**Direction**. Using the article on the homeless lawsuit, explain in one to three sentences why Sacramento City Attorney Eileen Teichert says she is surprised and shocked by the allegations.

**Document**.
The suit seeks an injunction barring the city and county from continuing policies and practices alleged to be unconstitutional. It also seeks damages of no less than $4,000 for each time a homeless person who qualifies as a class member was cited for sleeping outdoors or had personal property seized and destroyed.
Sacramento City Attorney Eileen Teichert said the city is "looking into these allegations."
"I'm surprised and shocked at them," Teichert said. "During my year and a half in this job, I've been very impressed by the humane outreach efforts to the homeless by the city. It is one of the few cities in the state that has an element in its housing plan for low and very low income people.
"This city is exemplary in its treatment of the homeless."
Sacramento County Counsel Bob Ryan, Sheriff John McGinness and Police Department spokesman Sgt. Matt Young declined to comment Wednesday.
Last year, a sweep of homeless camps in northern Sacramento County was preceded by posting of information about where the homeless could receive help if they were interested in getting off the streets.
Sheriff's officials said they were trying to do more than just move the homeless from one part of the community to the other.

**Data section**.
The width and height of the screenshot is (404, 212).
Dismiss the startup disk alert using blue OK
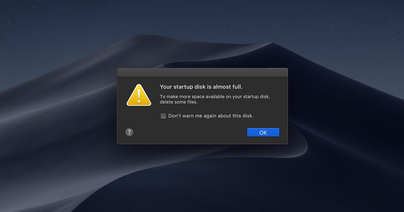[263, 132]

**Task response**. Teichert says that in her year and a half in the job she has been very impressed by the city's humane outreach efforts to the homeless. She notes that Sacramento is one of the few cities in the state whose housing plan has an element for low and very low income people, and she calls the city exemplary in its treatment of the homeless.